For the records that follow, please set down exactly the lines between the one holding "Macau Fashion Brands: Celebrate" and the one holding "japan festival (520, 965)", inclusive, and only those.

* [MATERIALS PROVIDED]:
╭──

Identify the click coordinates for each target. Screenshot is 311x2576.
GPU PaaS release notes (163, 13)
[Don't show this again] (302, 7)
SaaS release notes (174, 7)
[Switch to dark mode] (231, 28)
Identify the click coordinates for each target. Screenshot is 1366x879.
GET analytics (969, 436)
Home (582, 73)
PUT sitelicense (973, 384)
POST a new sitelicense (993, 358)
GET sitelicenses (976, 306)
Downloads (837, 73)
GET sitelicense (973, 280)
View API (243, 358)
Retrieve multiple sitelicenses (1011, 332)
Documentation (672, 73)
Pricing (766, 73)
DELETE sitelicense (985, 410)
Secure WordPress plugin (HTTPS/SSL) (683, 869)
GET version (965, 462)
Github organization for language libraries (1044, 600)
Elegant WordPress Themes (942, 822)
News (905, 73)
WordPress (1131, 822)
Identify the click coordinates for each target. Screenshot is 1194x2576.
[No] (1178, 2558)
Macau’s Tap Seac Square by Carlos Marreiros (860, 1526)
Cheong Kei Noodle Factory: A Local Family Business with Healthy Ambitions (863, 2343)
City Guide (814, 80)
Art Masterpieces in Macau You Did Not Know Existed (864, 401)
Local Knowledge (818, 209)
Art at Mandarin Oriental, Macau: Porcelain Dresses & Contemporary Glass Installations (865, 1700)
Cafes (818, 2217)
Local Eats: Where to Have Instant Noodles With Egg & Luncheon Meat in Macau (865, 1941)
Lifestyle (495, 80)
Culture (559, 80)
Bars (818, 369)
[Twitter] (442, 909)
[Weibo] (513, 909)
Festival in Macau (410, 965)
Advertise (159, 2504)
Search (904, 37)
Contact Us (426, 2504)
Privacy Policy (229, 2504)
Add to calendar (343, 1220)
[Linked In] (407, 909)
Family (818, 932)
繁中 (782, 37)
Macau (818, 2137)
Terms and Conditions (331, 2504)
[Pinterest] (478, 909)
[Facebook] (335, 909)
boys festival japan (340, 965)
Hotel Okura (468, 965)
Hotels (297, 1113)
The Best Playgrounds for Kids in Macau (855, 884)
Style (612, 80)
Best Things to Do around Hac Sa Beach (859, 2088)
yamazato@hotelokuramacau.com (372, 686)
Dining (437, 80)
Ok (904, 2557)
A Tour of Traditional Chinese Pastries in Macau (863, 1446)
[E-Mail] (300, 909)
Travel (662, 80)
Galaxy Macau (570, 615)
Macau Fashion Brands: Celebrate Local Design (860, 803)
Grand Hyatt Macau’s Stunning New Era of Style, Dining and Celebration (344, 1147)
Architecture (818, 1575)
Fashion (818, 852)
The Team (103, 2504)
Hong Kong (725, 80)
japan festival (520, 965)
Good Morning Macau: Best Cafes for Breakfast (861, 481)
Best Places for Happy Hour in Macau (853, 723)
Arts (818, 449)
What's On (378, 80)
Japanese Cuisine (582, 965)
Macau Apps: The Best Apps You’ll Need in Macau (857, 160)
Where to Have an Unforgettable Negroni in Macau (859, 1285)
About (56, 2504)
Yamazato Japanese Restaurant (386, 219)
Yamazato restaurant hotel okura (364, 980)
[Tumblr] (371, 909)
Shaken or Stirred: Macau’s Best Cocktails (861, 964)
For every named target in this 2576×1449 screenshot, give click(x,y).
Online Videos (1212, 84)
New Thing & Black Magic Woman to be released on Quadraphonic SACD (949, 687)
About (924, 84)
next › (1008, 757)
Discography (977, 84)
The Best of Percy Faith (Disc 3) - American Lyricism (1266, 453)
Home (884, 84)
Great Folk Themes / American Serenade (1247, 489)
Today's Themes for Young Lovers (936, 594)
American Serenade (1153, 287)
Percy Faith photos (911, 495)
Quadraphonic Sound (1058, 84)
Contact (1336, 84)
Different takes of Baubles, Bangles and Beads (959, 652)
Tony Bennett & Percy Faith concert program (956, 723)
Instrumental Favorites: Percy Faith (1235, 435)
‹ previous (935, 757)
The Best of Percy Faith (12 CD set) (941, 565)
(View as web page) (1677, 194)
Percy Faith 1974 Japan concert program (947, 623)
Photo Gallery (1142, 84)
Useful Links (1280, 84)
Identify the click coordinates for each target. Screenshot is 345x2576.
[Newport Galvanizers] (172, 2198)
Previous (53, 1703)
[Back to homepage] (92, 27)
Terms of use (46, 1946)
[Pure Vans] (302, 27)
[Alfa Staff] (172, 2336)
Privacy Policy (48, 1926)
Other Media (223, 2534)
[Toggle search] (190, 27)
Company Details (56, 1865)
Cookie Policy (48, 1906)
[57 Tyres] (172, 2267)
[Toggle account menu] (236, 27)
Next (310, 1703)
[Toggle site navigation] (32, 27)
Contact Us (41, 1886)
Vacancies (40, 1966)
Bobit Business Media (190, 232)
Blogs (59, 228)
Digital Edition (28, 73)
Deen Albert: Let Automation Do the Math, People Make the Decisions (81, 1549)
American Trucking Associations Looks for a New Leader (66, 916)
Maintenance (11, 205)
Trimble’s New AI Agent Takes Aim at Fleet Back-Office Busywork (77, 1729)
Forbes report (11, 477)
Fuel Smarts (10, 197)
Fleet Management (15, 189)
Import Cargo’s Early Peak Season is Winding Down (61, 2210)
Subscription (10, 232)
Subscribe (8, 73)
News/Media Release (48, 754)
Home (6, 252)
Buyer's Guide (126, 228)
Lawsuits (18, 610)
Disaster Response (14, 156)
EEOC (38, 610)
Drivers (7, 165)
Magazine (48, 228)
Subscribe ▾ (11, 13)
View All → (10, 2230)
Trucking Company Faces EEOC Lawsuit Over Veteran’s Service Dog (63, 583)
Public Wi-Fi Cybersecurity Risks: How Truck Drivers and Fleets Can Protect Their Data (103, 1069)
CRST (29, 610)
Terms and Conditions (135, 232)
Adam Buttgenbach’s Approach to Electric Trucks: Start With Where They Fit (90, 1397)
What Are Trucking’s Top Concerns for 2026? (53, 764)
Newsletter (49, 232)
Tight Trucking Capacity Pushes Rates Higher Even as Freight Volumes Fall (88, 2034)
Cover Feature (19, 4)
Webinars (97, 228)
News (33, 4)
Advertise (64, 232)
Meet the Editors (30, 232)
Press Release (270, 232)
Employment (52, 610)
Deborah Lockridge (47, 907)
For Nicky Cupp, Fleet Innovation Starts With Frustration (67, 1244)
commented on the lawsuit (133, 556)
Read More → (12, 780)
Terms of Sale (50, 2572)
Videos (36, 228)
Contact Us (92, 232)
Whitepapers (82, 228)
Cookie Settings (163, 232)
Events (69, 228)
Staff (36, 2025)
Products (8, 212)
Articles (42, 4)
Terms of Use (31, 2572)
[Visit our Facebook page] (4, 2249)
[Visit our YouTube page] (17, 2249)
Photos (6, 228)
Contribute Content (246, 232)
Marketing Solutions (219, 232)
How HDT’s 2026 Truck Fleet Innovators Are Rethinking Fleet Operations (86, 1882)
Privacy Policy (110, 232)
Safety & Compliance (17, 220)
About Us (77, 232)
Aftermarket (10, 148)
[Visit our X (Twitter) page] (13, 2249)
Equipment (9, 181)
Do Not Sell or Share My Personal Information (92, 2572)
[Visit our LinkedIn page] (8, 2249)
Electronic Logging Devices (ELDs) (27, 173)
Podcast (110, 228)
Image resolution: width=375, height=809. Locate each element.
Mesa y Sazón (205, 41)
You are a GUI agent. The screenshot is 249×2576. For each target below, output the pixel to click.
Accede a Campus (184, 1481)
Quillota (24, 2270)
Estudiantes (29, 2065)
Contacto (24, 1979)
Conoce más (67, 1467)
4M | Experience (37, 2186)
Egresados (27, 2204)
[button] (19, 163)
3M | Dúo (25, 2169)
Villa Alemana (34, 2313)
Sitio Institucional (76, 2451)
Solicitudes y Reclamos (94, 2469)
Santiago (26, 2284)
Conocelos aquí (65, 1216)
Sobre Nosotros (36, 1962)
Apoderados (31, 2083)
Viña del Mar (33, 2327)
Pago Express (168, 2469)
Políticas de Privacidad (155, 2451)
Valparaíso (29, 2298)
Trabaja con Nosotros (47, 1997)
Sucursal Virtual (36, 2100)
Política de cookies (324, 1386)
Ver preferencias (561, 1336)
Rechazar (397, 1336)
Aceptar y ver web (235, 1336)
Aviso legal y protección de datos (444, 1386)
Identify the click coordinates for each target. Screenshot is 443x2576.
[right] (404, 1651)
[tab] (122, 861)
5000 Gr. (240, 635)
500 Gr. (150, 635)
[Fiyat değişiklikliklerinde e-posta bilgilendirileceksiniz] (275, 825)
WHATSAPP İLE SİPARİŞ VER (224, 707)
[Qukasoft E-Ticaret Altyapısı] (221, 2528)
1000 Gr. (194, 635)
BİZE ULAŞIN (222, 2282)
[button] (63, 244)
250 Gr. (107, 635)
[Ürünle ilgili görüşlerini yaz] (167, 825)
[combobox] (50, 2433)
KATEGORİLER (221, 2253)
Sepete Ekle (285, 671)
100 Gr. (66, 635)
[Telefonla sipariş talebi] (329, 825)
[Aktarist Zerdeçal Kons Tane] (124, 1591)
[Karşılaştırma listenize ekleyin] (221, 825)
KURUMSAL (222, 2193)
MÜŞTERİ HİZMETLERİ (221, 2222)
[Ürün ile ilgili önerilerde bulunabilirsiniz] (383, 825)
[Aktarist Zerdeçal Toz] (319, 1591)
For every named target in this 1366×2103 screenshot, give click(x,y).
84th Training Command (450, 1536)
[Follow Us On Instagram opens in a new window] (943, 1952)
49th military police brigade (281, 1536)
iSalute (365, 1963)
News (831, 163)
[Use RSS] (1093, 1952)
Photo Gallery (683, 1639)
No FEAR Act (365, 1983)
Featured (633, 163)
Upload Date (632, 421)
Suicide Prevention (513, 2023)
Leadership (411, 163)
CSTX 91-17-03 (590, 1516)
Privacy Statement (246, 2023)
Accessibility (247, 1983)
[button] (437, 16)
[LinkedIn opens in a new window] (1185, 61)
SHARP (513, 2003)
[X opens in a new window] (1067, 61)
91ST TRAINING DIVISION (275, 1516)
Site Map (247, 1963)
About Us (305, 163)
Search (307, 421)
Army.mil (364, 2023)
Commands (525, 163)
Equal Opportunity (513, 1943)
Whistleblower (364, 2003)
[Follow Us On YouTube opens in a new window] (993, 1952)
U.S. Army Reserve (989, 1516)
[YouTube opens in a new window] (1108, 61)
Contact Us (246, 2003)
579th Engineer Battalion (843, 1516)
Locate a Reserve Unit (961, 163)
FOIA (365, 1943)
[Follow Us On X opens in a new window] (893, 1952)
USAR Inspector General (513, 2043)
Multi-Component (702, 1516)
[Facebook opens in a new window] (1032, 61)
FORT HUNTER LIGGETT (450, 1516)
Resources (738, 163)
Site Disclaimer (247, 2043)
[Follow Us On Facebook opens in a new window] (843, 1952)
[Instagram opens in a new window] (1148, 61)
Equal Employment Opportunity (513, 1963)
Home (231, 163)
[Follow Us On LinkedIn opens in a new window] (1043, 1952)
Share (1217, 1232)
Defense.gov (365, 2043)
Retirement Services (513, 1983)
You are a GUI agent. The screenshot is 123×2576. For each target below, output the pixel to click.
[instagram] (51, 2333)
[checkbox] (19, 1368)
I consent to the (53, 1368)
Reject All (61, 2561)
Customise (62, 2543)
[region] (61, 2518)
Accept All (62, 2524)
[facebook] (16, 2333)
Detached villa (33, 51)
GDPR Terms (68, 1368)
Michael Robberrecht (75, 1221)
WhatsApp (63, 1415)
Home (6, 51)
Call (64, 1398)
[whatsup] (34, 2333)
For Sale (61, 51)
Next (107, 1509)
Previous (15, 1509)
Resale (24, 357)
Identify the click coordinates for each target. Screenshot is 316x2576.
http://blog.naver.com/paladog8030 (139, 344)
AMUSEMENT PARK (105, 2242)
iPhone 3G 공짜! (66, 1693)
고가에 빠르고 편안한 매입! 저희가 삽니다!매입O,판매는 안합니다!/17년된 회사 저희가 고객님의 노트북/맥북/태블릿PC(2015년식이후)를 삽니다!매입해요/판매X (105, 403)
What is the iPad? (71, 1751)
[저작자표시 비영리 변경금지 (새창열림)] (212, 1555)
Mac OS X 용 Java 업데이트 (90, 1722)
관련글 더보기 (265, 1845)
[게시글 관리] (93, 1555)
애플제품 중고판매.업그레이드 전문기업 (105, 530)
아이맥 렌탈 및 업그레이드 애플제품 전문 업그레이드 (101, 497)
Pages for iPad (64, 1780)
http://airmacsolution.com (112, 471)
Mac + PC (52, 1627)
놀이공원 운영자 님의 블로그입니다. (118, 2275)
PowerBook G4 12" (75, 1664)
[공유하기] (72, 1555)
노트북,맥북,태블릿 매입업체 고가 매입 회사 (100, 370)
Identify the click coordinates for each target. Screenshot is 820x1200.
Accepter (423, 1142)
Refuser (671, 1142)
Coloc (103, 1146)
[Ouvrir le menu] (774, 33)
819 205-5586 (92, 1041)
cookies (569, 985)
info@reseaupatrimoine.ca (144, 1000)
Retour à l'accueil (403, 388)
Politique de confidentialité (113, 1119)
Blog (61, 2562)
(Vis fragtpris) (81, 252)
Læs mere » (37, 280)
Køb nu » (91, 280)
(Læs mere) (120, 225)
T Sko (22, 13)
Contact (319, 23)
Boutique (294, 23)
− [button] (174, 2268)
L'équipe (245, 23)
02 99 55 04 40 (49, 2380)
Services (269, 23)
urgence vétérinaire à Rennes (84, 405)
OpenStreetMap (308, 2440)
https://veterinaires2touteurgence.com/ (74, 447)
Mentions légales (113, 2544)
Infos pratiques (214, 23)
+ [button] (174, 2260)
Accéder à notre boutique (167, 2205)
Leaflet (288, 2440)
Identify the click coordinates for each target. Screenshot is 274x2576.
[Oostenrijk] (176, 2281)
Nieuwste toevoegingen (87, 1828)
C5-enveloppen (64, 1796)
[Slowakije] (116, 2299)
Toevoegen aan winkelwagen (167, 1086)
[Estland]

╰──

* [EXERCISE SOLUTION]:
Macau Fashion Brands: Celebrate Local Design (860, 803)
Grand Hyatt Macau’s Stunning New Era of Style, Dining and Celebration (344, 1147)
Architecture (818, 1575)
Fashion (818, 852)
The Team (103, 2504)
Hong Kong (725, 80)
japan festival (520, 965)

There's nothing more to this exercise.